Prompt: Filter on the word "agent": copy each matching line from the listing below.

Data to examine:
◇ ◇ ◇ ◇ ◇ ◇ ◇

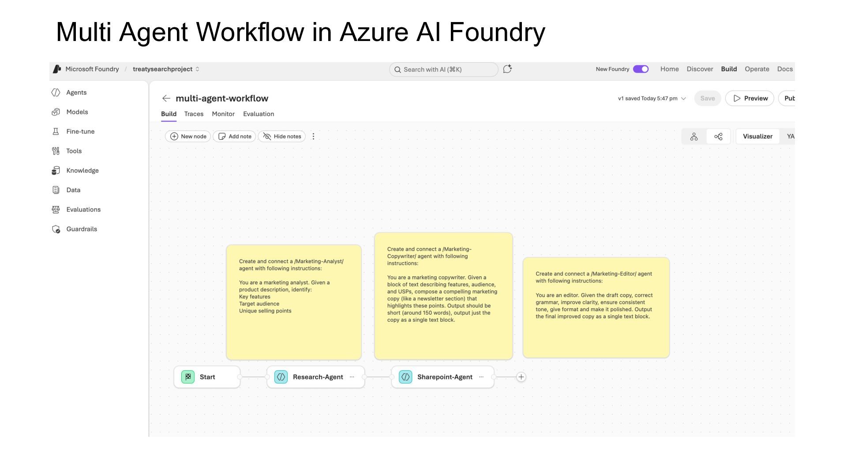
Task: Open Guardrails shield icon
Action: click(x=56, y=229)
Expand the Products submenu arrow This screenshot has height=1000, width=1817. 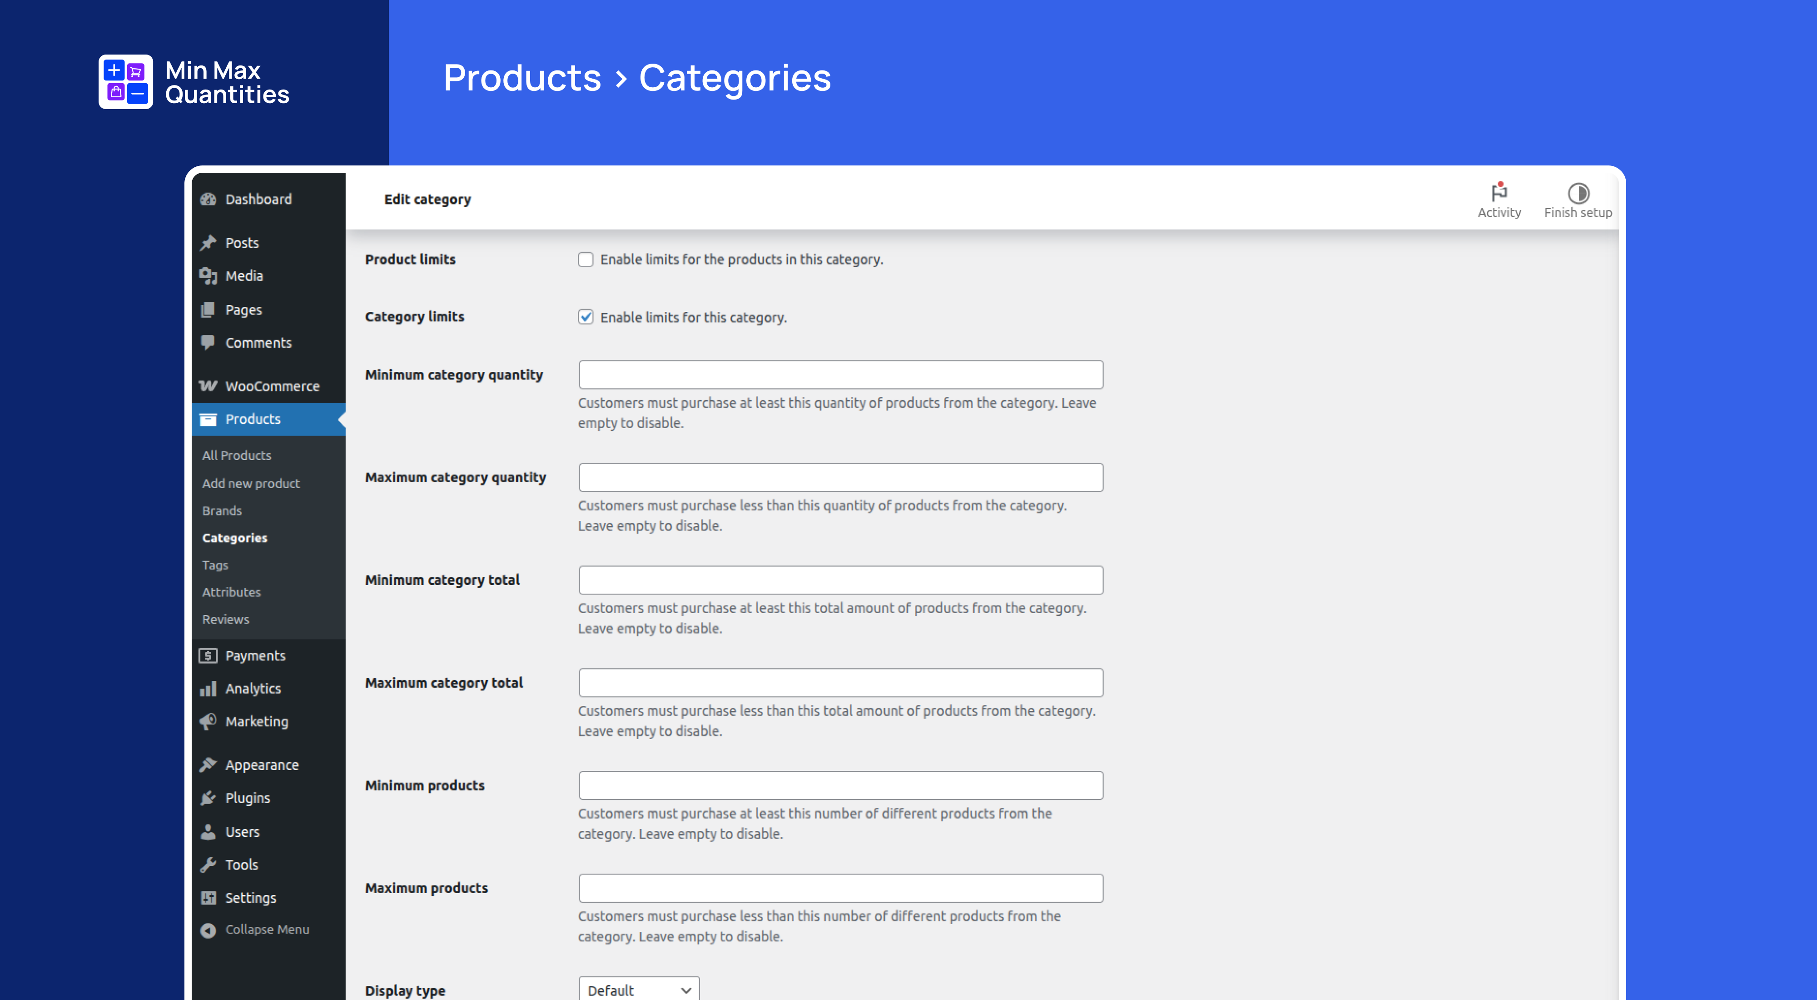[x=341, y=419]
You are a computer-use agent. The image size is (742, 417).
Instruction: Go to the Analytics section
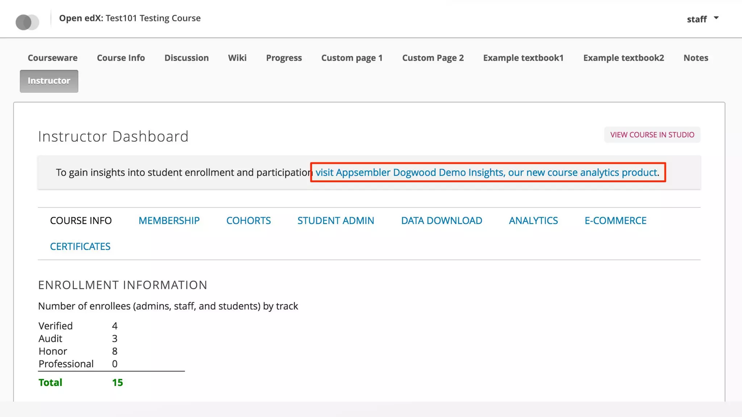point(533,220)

◇ ◇ ◇ ◇ ◇ ◇ ◇

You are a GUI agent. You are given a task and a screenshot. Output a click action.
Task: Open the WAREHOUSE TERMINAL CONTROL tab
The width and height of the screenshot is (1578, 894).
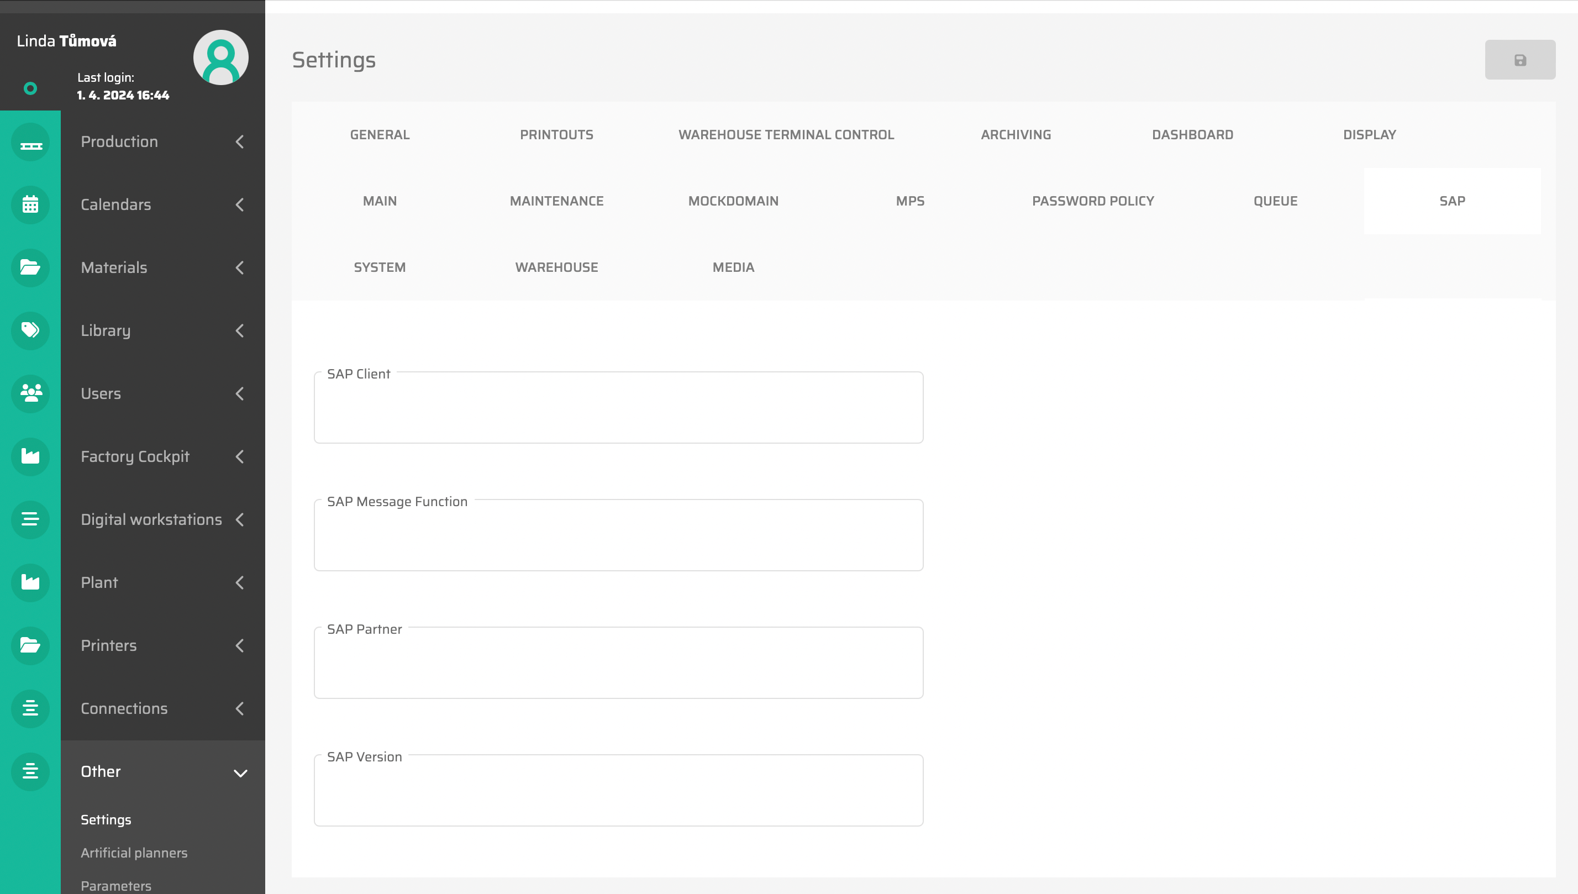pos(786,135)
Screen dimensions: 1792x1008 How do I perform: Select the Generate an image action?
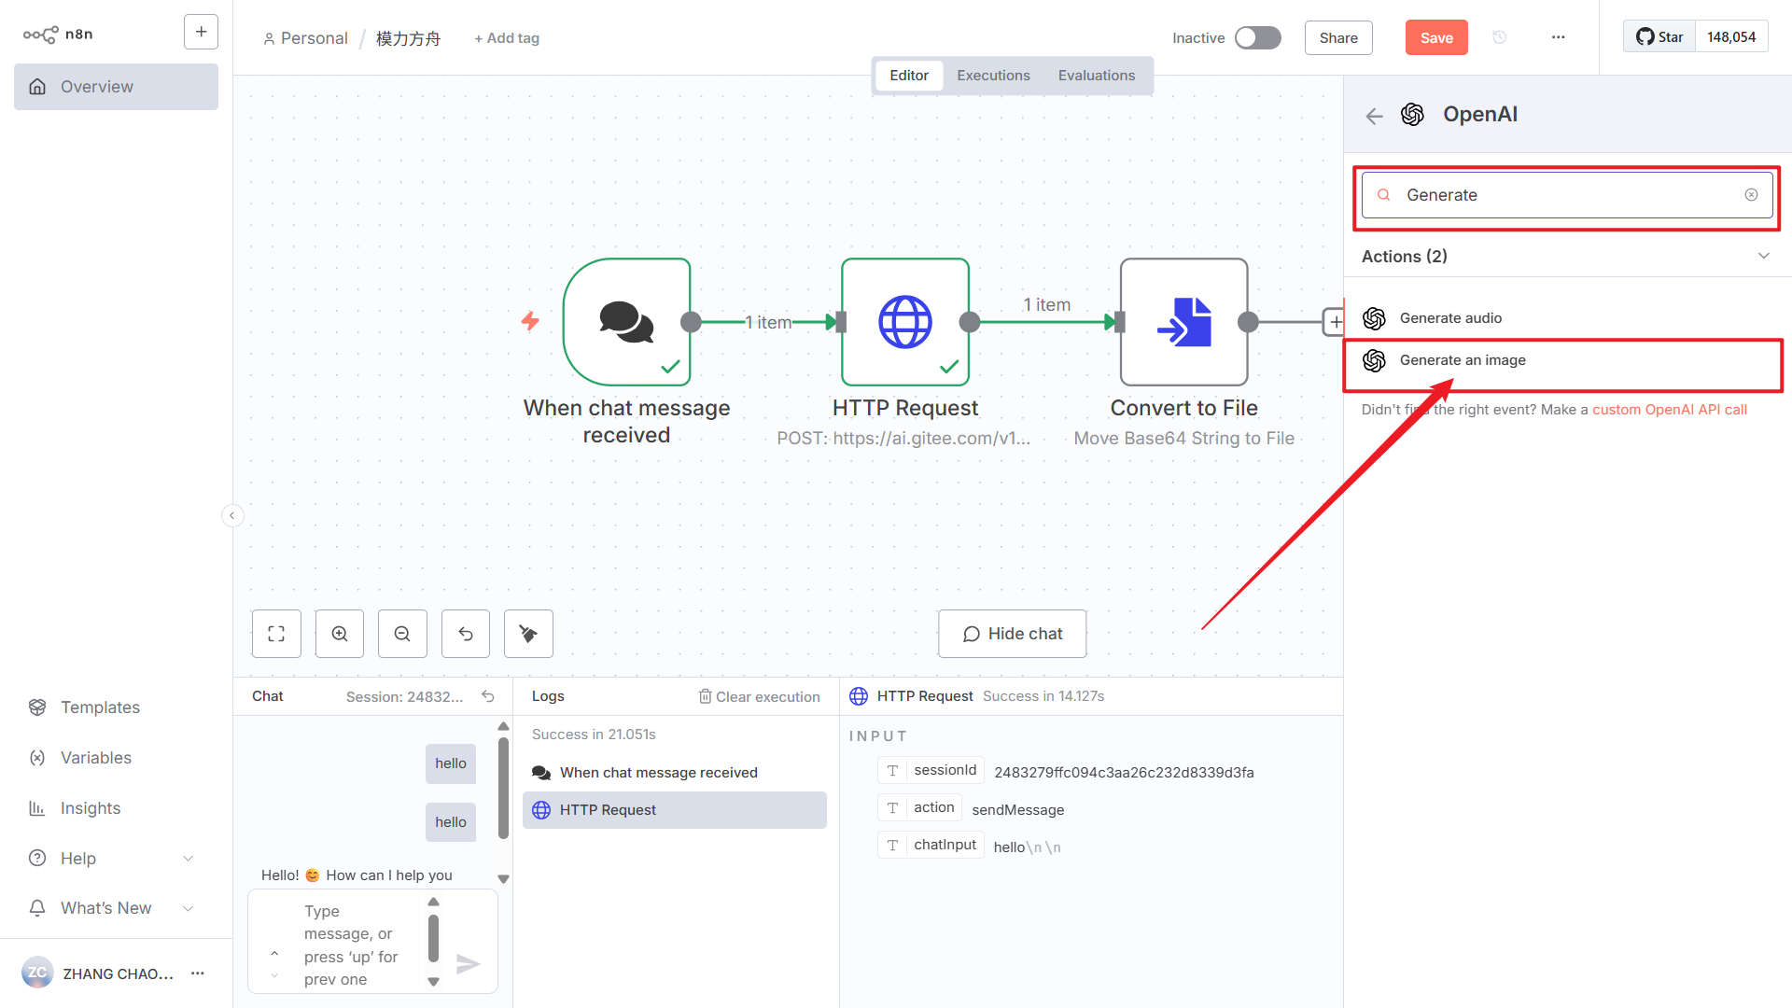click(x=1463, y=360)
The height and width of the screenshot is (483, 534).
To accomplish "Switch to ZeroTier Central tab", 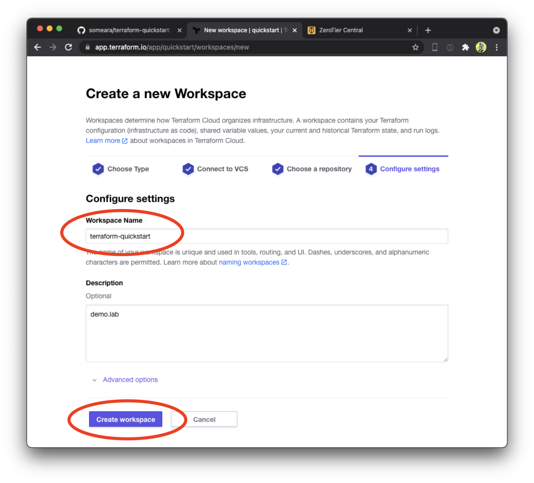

◇ ◇ ◇ ◇ ◇ ◇ ◇

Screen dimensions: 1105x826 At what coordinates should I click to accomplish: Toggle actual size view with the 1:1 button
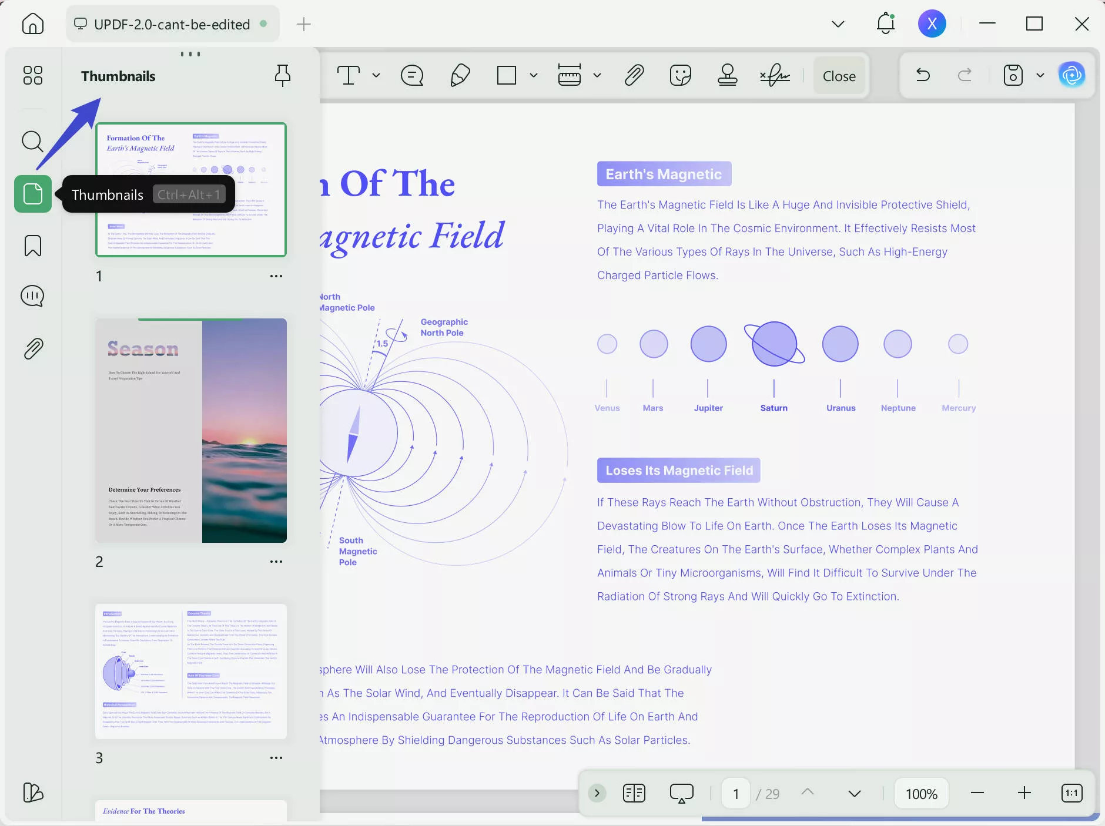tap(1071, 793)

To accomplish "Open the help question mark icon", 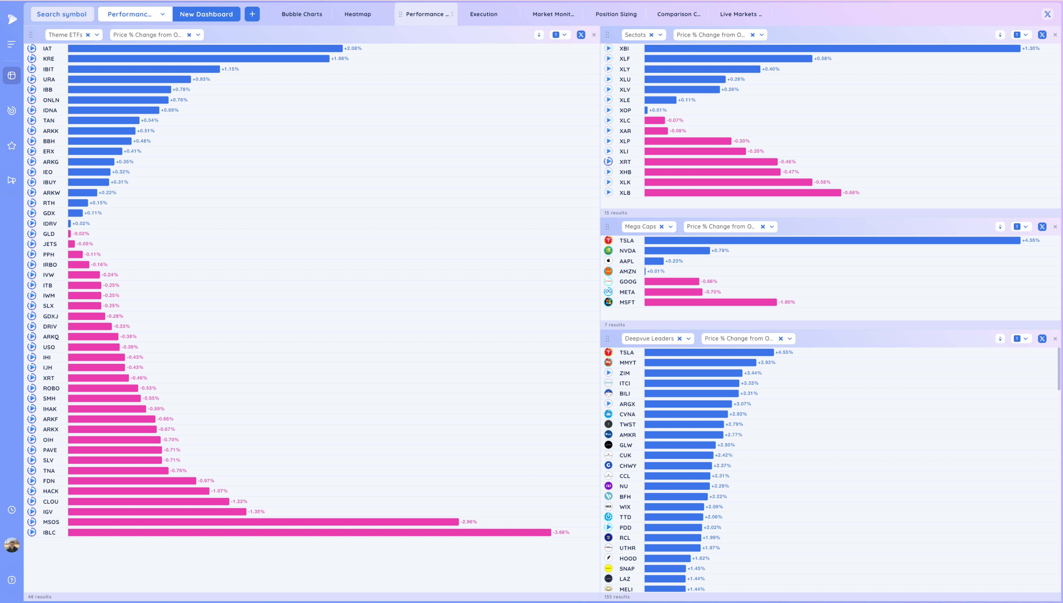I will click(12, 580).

◇ ◇ ◇ ◇ ◇ ◇ ◇

Your response:
You are a computer-use agent. The image size is (742, 417).
You are a GUI agent. You are given a task and a screenshot. Output a click action.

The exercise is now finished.